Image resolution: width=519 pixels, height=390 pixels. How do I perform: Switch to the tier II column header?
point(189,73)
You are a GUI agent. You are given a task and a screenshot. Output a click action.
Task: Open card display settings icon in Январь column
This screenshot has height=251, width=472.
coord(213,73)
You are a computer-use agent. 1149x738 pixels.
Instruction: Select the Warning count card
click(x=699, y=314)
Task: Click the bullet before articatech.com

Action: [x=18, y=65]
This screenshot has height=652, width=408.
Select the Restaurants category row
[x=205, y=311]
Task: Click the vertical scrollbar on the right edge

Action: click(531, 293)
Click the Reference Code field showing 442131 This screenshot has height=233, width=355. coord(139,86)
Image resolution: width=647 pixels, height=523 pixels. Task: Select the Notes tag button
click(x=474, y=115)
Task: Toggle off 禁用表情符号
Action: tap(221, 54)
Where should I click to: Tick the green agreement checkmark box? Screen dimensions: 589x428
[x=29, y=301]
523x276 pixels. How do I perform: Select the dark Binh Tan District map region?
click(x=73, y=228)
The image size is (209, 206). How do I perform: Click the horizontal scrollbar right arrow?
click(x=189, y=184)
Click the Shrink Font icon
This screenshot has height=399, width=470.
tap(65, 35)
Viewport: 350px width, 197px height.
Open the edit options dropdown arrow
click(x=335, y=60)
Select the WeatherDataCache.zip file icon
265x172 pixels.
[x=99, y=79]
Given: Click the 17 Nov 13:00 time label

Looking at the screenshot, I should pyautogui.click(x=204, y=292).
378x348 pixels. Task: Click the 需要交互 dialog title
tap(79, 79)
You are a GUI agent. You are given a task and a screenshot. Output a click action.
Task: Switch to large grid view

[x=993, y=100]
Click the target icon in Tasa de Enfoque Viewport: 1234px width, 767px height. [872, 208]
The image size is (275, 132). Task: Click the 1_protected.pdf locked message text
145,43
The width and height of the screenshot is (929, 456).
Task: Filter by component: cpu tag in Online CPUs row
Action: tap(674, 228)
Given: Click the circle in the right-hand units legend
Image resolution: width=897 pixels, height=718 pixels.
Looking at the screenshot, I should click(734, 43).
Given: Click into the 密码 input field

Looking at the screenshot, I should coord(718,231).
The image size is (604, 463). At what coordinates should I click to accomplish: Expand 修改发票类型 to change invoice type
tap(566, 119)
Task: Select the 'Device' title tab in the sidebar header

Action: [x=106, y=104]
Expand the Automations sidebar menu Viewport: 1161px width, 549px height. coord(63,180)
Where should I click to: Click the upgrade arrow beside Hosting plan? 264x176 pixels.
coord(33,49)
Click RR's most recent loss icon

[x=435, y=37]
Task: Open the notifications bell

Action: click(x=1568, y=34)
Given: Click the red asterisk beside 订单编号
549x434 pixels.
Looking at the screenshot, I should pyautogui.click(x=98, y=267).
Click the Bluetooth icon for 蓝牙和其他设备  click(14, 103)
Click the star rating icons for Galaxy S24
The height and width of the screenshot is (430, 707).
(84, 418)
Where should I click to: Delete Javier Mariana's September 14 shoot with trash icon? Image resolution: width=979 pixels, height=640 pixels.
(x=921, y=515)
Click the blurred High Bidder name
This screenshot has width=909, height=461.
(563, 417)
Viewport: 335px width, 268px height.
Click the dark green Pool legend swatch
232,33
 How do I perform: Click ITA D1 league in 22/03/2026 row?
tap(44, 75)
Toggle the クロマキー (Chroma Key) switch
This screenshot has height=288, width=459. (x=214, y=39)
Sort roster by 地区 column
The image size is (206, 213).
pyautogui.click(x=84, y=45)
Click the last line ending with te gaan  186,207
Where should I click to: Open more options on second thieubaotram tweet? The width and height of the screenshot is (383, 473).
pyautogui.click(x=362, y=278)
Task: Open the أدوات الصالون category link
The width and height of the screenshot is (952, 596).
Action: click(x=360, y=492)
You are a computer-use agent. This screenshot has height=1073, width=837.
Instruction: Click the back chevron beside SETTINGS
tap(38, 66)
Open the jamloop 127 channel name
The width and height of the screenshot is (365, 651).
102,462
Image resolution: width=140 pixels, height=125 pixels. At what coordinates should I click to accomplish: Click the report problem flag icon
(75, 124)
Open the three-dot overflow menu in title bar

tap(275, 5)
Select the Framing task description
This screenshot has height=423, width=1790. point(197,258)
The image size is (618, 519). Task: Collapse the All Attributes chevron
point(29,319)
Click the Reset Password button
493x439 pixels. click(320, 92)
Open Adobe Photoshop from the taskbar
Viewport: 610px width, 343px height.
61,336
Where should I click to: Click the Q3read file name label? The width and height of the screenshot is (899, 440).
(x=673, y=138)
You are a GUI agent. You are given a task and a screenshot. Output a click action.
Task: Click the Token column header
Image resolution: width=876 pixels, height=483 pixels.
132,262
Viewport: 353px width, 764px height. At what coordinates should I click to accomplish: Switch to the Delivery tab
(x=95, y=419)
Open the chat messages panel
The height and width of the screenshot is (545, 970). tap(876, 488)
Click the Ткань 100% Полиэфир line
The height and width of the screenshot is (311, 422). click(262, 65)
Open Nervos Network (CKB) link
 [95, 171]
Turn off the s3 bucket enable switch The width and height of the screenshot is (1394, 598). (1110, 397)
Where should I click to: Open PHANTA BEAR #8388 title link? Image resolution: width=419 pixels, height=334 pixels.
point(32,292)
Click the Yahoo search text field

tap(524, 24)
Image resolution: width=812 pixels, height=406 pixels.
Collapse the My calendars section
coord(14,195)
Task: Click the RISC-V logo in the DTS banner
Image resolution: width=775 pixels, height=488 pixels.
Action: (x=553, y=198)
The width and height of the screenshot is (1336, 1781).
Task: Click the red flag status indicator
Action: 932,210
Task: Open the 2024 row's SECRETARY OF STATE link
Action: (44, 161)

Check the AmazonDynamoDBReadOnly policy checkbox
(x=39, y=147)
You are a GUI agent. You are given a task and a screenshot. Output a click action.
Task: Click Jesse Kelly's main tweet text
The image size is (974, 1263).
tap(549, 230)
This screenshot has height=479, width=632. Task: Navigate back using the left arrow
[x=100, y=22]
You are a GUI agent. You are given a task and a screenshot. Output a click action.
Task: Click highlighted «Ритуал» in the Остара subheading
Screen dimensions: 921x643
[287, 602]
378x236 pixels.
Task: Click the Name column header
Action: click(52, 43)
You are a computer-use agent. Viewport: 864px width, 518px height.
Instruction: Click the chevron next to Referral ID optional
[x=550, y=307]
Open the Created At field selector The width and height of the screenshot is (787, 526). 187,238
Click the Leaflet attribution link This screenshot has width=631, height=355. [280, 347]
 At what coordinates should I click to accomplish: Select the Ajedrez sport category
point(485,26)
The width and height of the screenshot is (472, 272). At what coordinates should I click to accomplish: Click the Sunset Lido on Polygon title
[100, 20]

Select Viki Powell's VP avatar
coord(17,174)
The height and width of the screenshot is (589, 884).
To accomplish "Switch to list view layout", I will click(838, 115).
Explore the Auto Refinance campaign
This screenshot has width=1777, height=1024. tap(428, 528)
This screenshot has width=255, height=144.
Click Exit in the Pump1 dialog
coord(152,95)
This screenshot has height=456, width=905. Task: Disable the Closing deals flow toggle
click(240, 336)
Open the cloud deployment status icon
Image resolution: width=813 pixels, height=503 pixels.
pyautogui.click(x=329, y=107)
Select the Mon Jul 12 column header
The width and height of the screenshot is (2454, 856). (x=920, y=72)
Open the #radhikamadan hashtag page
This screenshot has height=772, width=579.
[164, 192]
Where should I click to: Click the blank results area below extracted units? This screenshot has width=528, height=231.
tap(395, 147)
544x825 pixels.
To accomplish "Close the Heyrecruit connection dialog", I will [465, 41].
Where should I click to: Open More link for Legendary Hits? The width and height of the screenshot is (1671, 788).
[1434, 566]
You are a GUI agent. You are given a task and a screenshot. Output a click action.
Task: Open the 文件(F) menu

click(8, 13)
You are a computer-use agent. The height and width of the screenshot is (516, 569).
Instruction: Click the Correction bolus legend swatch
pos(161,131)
══════════
Extract exactly and only the lines above from the line containing "Click Exit in the Pump1 dialog" through the line containing "544x825 pixels.", both end lines included.

:: EXERCISE RESULT ::
Click Exit in the Pump1 dialog
coord(152,95)
This screenshot has height=456, width=905. Task: Disable the Closing deals flow toggle
click(240, 336)
Open the cloud deployment status icon
Image resolution: width=813 pixels, height=503 pixels.
pyautogui.click(x=329, y=107)
Select the Mon Jul 12 column header
The width and height of the screenshot is (2454, 856). (x=920, y=72)
Open the #radhikamadan hashtag page
This screenshot has height=772, width=579.
[164, 192]
Where should I click to: Click the blank results area below extracted units? This screenshot has width=528, height=231.
tap(395, 147)
544x825 pixels.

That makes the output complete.